Woman in White: Anne-Sophie Mutter and friend.The New York Philharmonic has returned from its European tour to kick off four weeks of concerts at its home base of Avery Fisher Hall. On Friday afternoon, the orchestra offered an unusual program featuring Time Machines, a new piece by Sebastian Currier, commissioned by artist-in-residence Anne-Sophie Mutter. The new work was flanked by a rare Beethoven trifle, and a Bruckner symphony that the orchestra hadn't performed live in 40 years.
Written in 2007 but shelved until this week, Time Machines is not a memorable piece. It is another installment of Ms. Mutter's ongoing (and commendable) quest, as she seeks to expand the repertory of her instrument. Over seven movements, Mr. Currier establishes a call-and-response between the soloist and orchestra, exploring different rhythmic approaches and concepts of time. Ms. Mutter opened the first movement with growled, staccato chords, a repeated ostinato which was answered by the orchestra strings.
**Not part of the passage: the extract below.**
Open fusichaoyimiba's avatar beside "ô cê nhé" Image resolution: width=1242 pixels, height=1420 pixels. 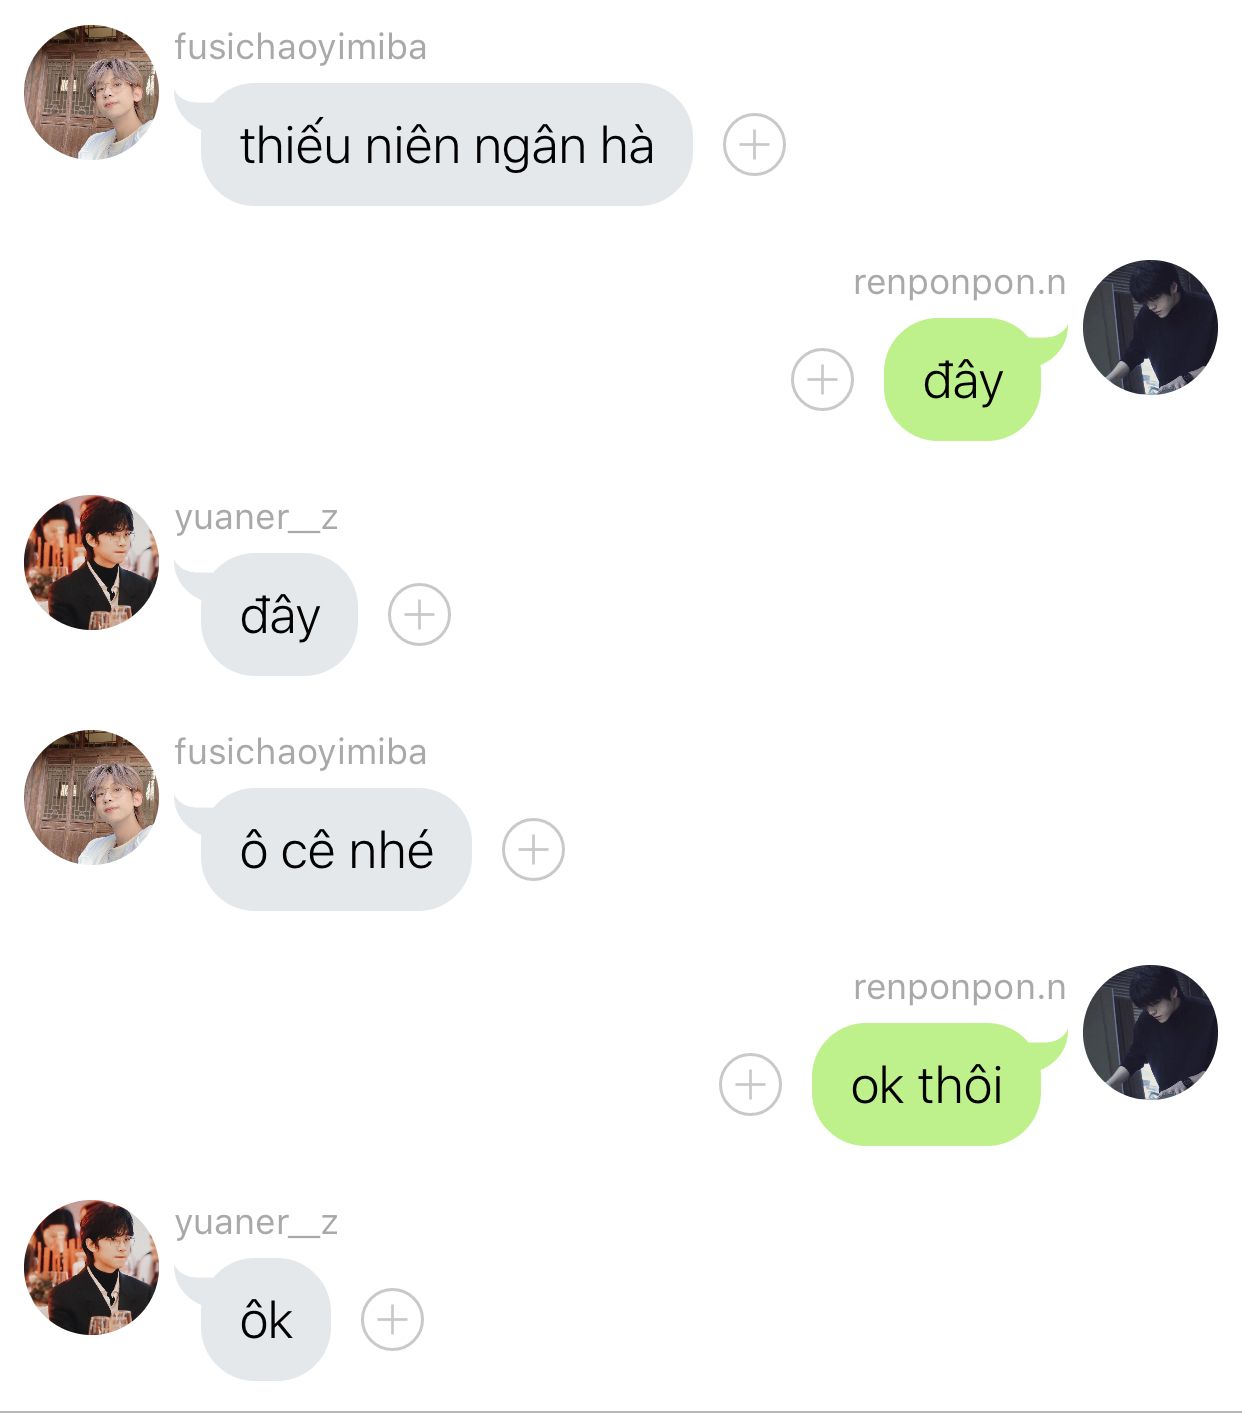[x=91, y=797]
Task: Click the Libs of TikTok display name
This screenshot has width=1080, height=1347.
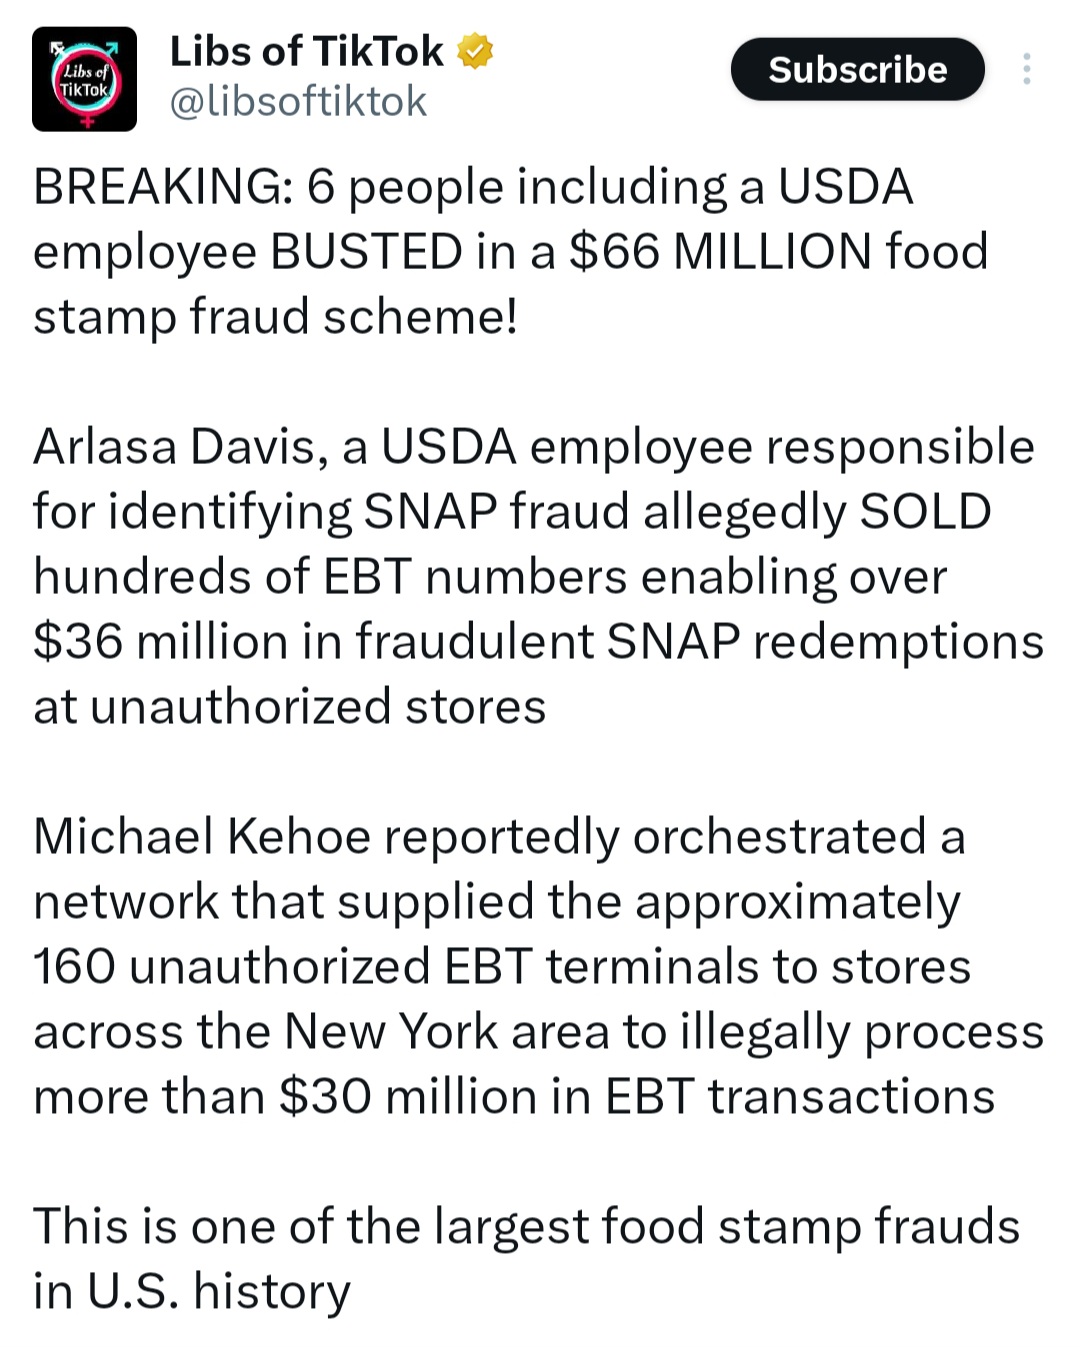Action: tap(306, 51)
The major themes of the opening were expanded upon and repeated in the movements that followed, giving listeners a sensation of traveling backwards in time, with room to move for Ms. Mutter's instrument against a shifting curtain of strings, wind, and odd percussion. There were slow, soothing minimalist passages (entropic time) alternating with frantic fast sections (compressed time.) The most impressive section: backwards time, with inversions and retrogrades of the original thematic material, adding to the sensation of time running backward.
The concert opened with Beethoven's first Romance for Violin and Orchestra, featuring the talents of Philharmonic artist-in-residence Anne-Sophie Mutter. Clad in a spectacular scarlet sheath and wielding her bow with authority, Ms. Mutter captured the lovely lyricism that one associated with Beethoven's work, illustrating how this admittedly minor piece points the way to the heights of the composer's lone violin concerto.
The Philharmonic waited four decades to bring back Anton Bruckner's underrated Second Symphony, a taut, powerful work that excels and surprises, precisely because it lacks the sheer orchestral overkill associated with this Austrian composer. On the podium, music director Alan Gilbert made Bruckner's characteristic rhythms (one-two, one-two-THREE) snap, showing the crisp architecture and tight structures present in the music of a composer who remains misunderstood today.
The Second falls into Bruckner's early period, and (through some complicated numbering issues) is actually his fourth, possibly fifth effort in the genre that he made his life's work. It stands as a bridge between the symphonies of Beethoven and Schubert and the giant structures of sound that the composer worked on at the end of his life. Known (for lack of a better nickname) as the "Symphony of Pauses," the work frequently stops for a full rest, and then picks up the theme from its beginning, restating it in what is essentially a hybrid between a theme-and-variations and traditional sonata form.
The performance featured some beautiful playing from four of the Philharmonic horns, led by principal Philip Myers. The English horn made an important contribution in the slow movement. The trio of the rousing Scherzo (based on the Ländler, a curious Austrian peasant dance that was a Bruckner favorite) featured a gorgeous solo from violist Cynthia Phelps. And the mighty final movement was the sum total of Mr. Gilbert's abilities at keeping a large structure of music intact, making the work rise consistently to its thrilling, thundering climax.